-- WHAT YOU HAVE TO DO --
Each line below from the one containing "Image resolution: width=541" through the one containing "Task: Open options" should be output exactly as it stands, and no other line should appear.
==== EXTRACTED MATERIAL ====
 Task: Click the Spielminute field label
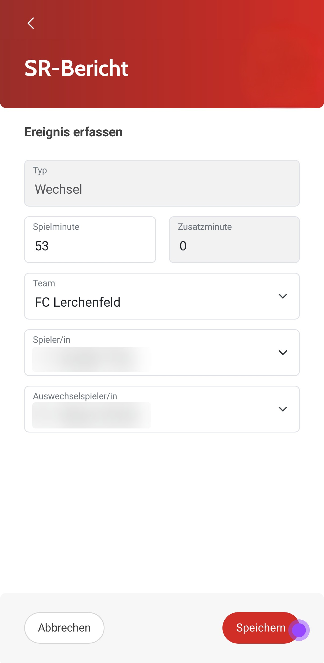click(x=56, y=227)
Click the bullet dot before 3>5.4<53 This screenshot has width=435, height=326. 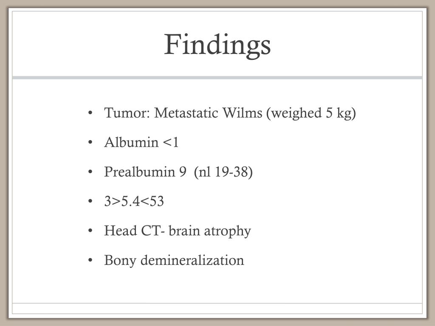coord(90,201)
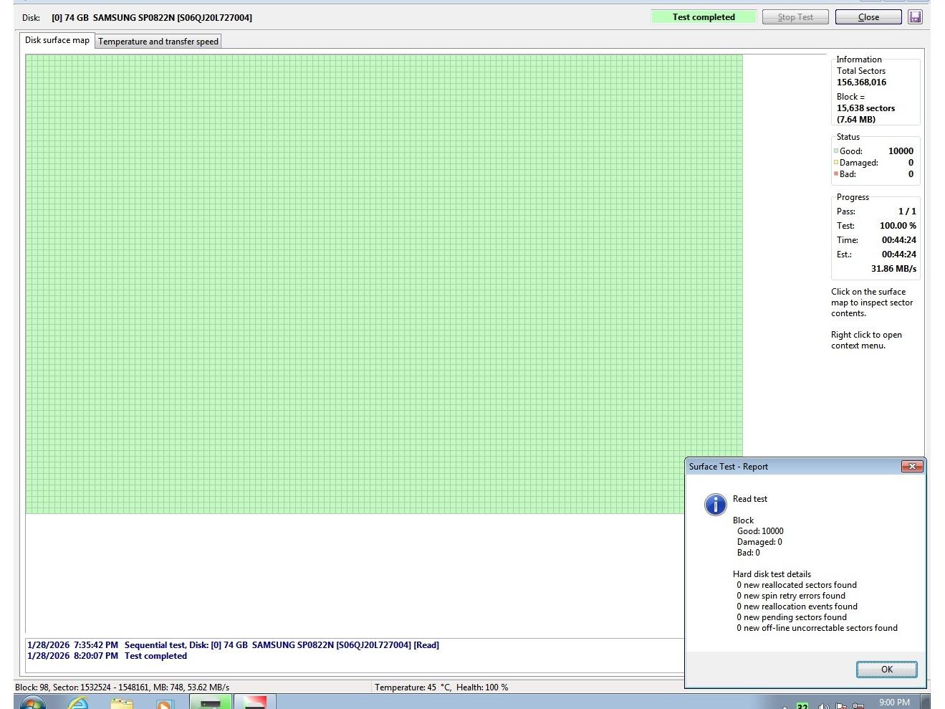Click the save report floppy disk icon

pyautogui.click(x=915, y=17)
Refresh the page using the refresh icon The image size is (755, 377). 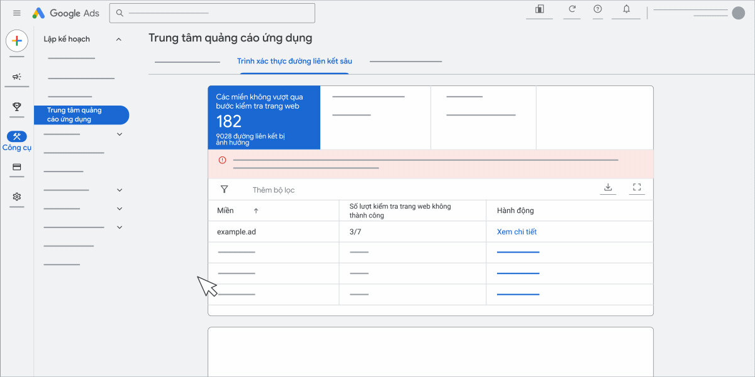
====
==== EXTRACTED MATERIAL ====
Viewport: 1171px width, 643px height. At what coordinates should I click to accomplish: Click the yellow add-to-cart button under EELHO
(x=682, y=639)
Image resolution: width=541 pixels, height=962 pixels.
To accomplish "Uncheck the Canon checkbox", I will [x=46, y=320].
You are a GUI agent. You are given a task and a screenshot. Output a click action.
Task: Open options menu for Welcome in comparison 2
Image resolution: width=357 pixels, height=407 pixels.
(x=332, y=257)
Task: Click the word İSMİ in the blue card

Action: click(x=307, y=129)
====
-- EXERCISE RESPONSE --
Image resolution: width=541 pixels, height=962 pixels.
To accomplish "Uncheck the Canon checkbox", I will [x=46, y=320].
You are a GUI agent. You are given a task and a screenshot. Output a click action.
Task: Open options menu for Welcome in comparison 2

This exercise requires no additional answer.